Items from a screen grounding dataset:
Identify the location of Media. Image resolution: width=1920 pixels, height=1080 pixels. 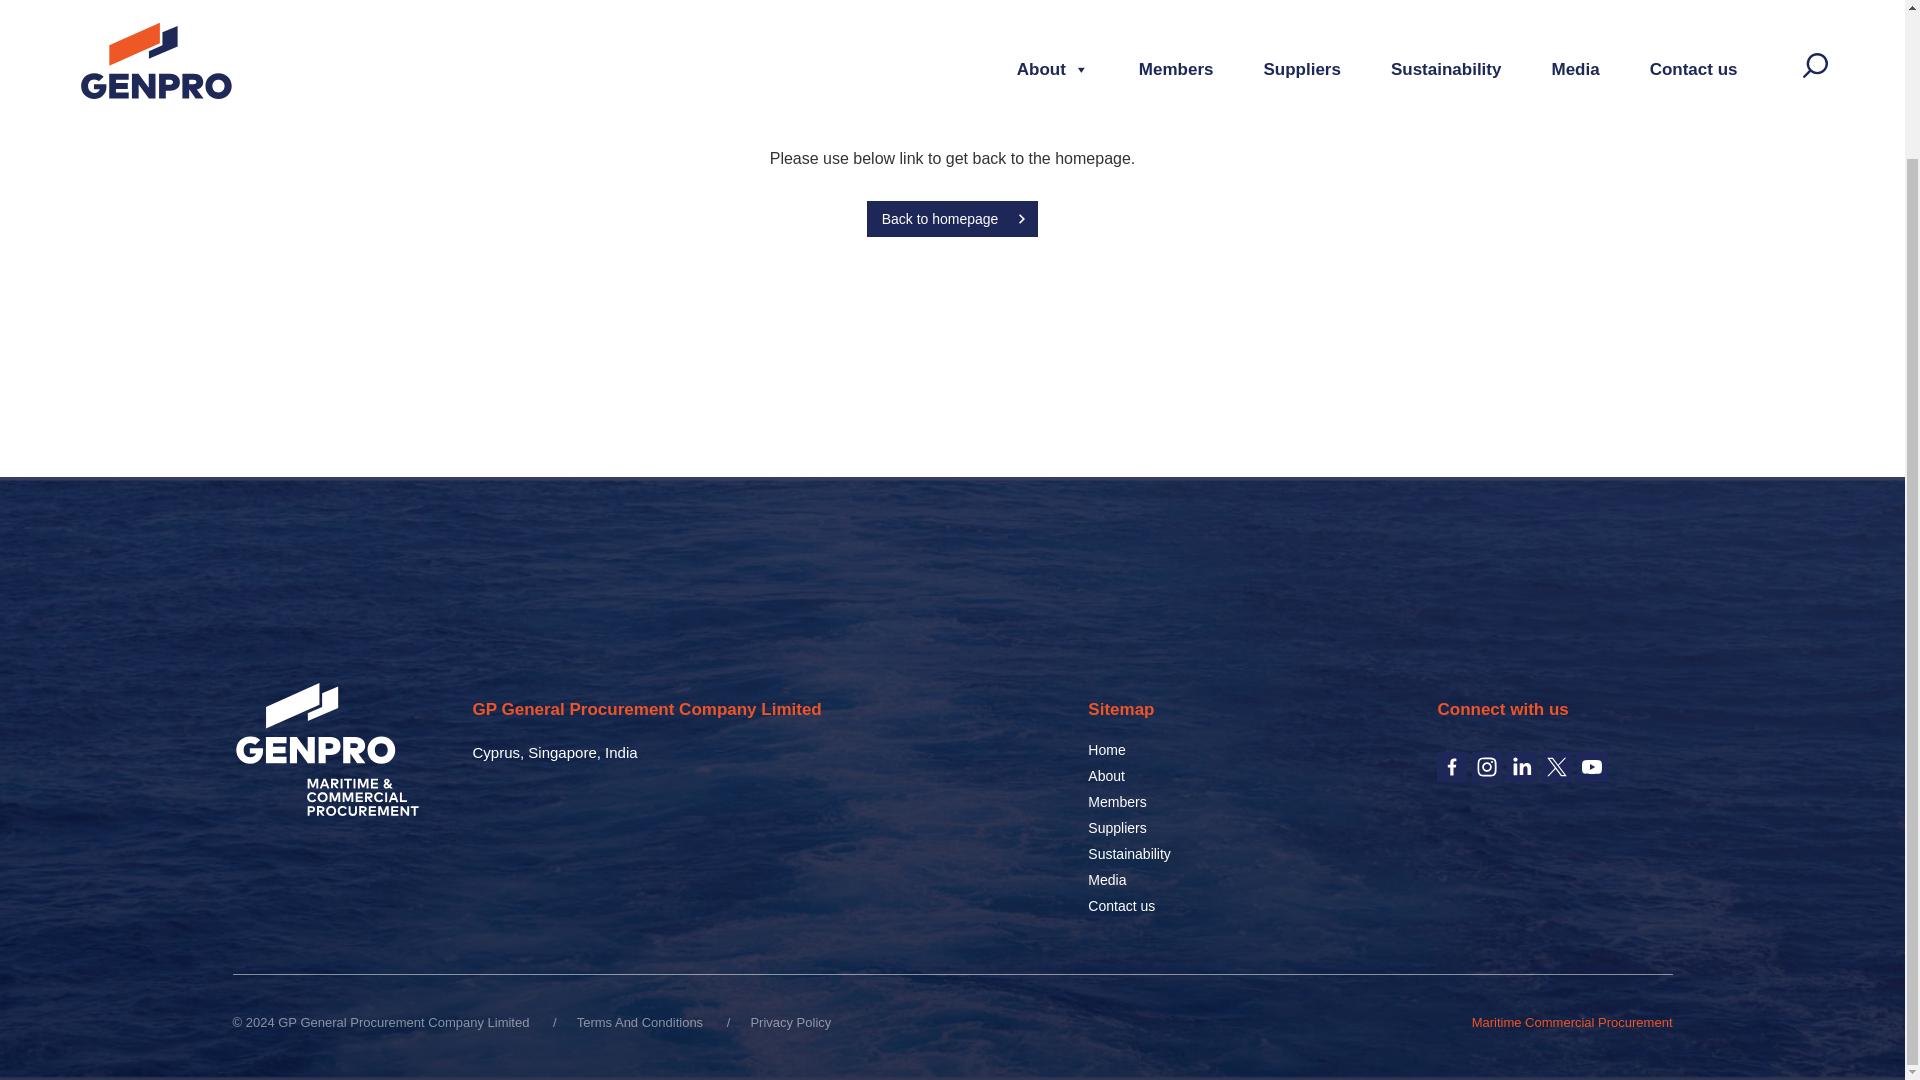
(1106, 879).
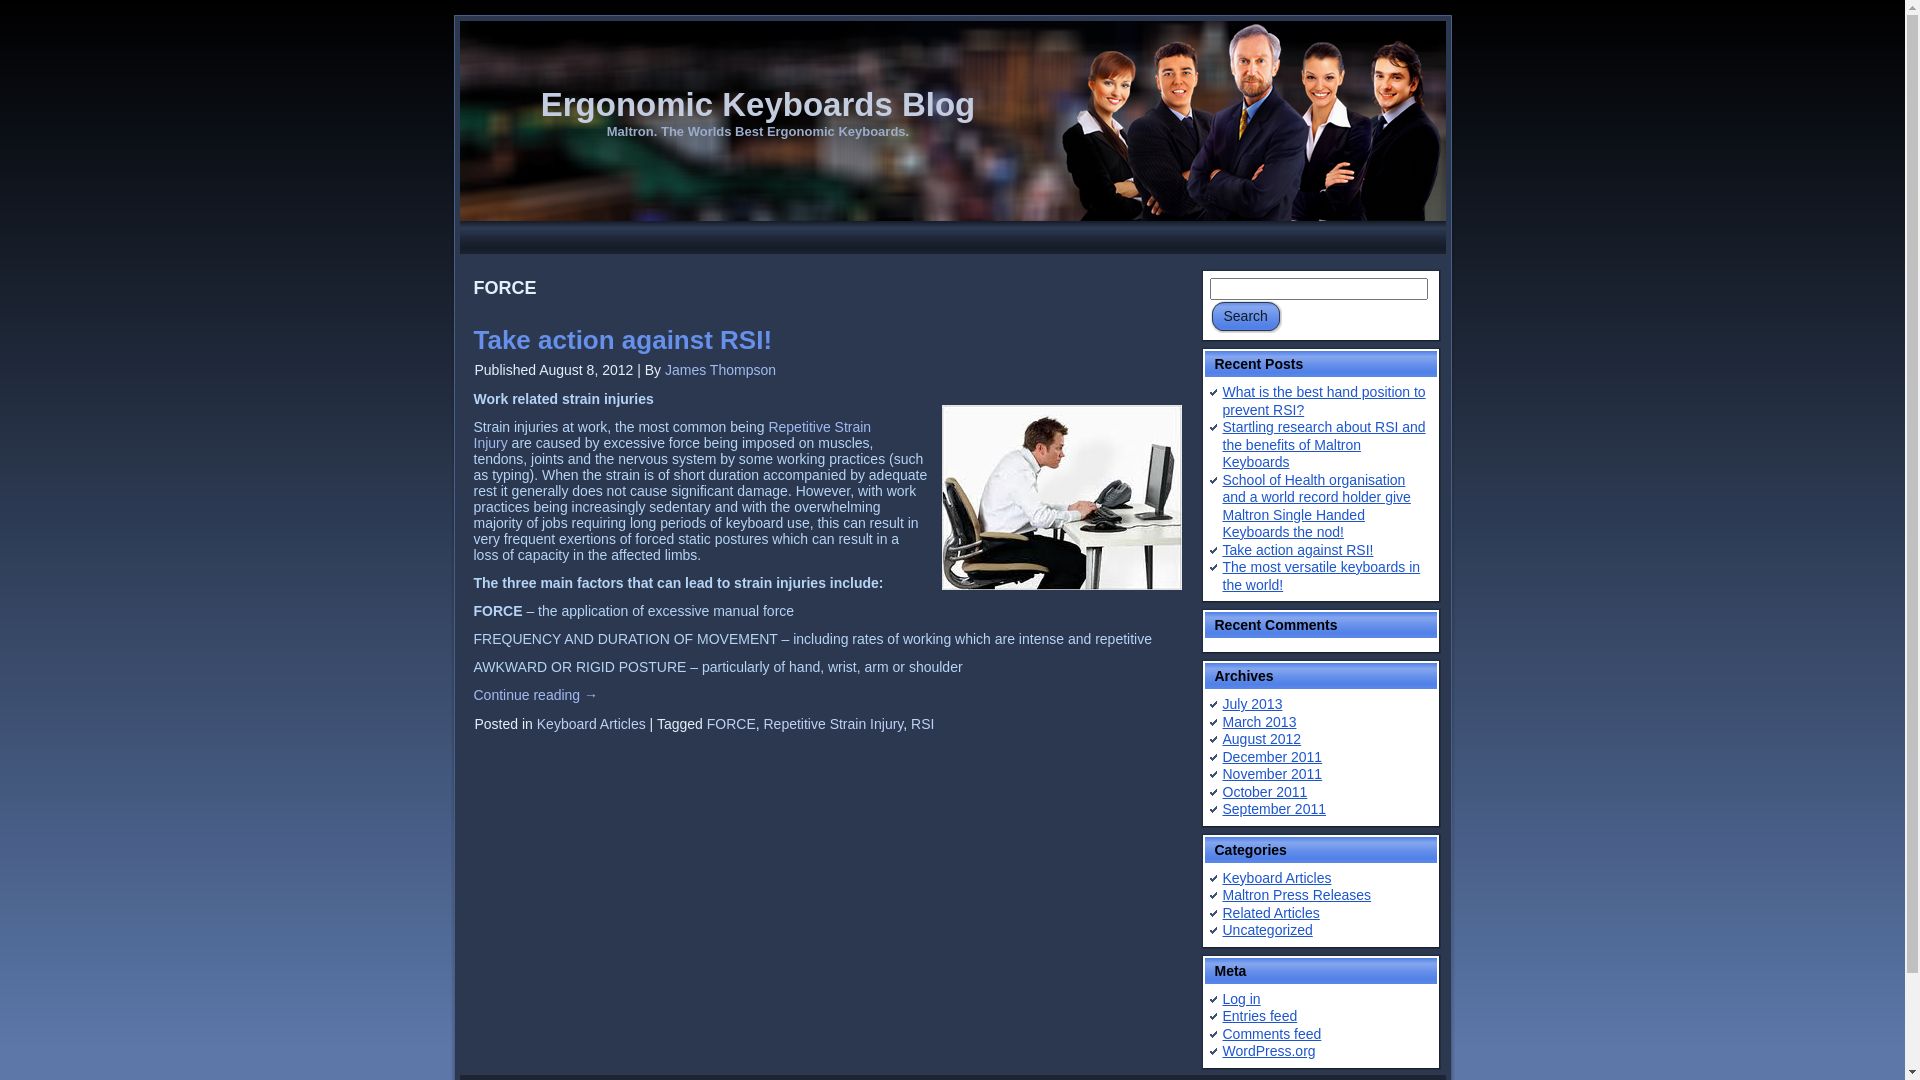 The width and height of the screenshot is (1920, 1080). I want to click on July 2013, so click(1252, 704).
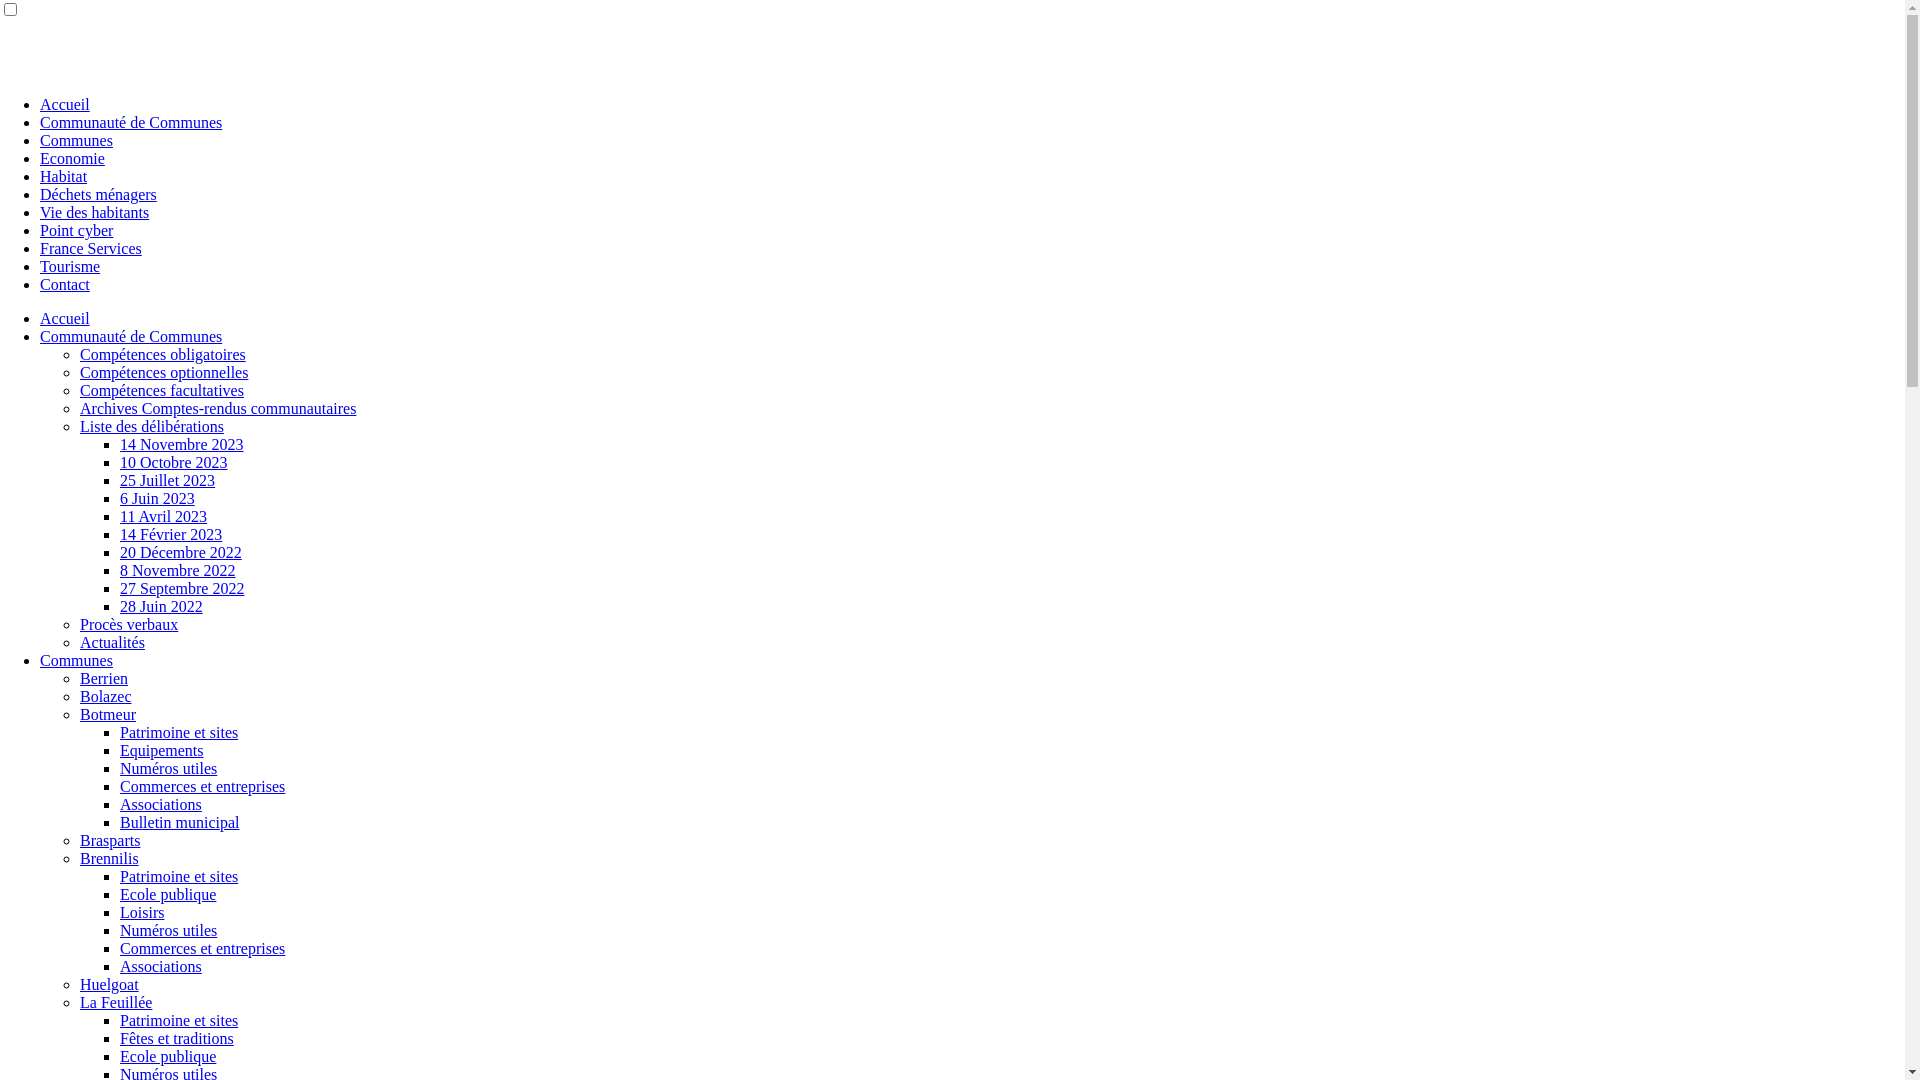 This screenshot has height=1080, width=1920. What do you see at coordinates (168, 1056) in the screenshot?
I see `Ecole publique` at bounding box center [168, 1056].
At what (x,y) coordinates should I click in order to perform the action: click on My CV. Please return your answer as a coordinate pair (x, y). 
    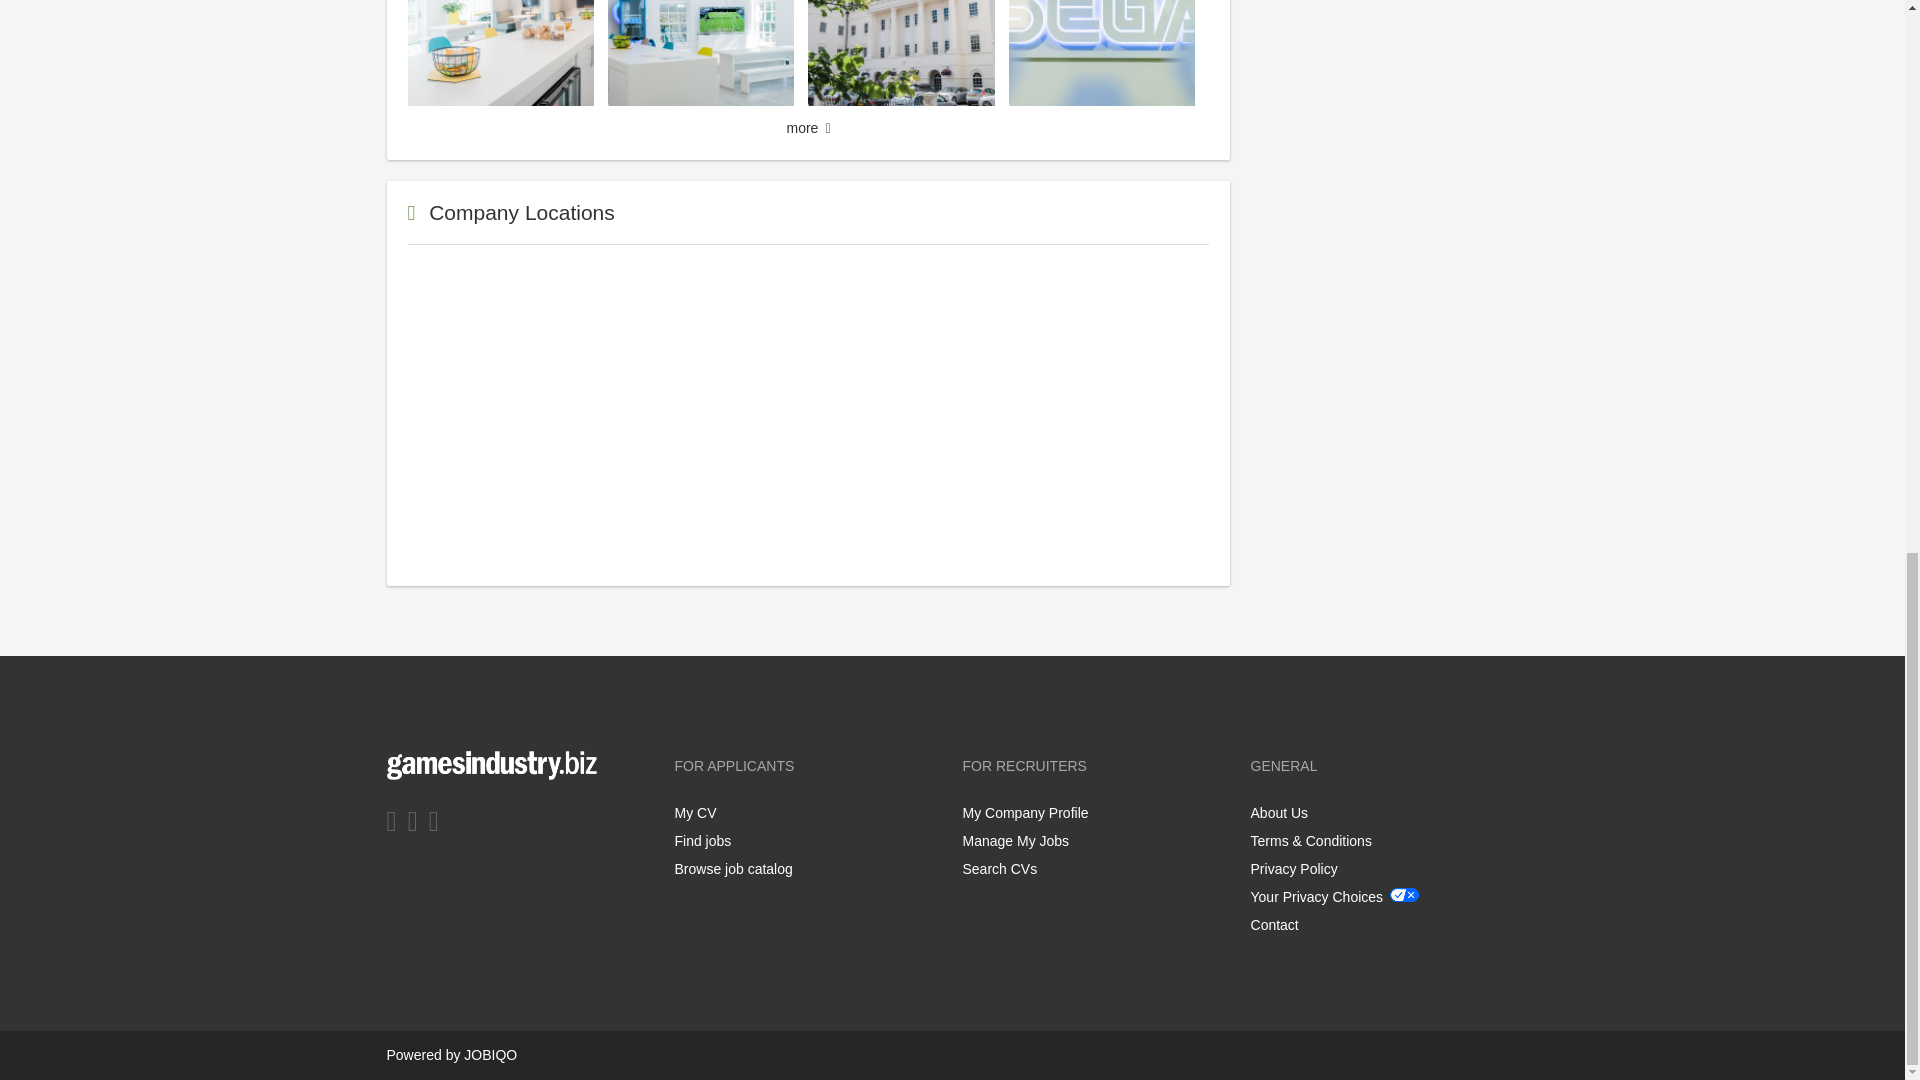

# Problem to solve
Repeat every one of the items above word for word, leaving out the pictures.

# The result
Identify the location of Media. Image resolution: width=1920 pixels, height=1080 pixels. 
(1106, 879).
 The width and height of the screenshot is (1920, 1080). I want to click on July 2013, so click(1252, 704).
 This screenshot has height=1080, width=1920. What do you see at coordinates (168, 1056) in the screenshot?
I see `Ecole publique` at bounding box center [168, 1056].
At what (x,y) coordinates should I click in order to perform the action: click on My CV. Please return your answer as a coordinate pair (x, y). 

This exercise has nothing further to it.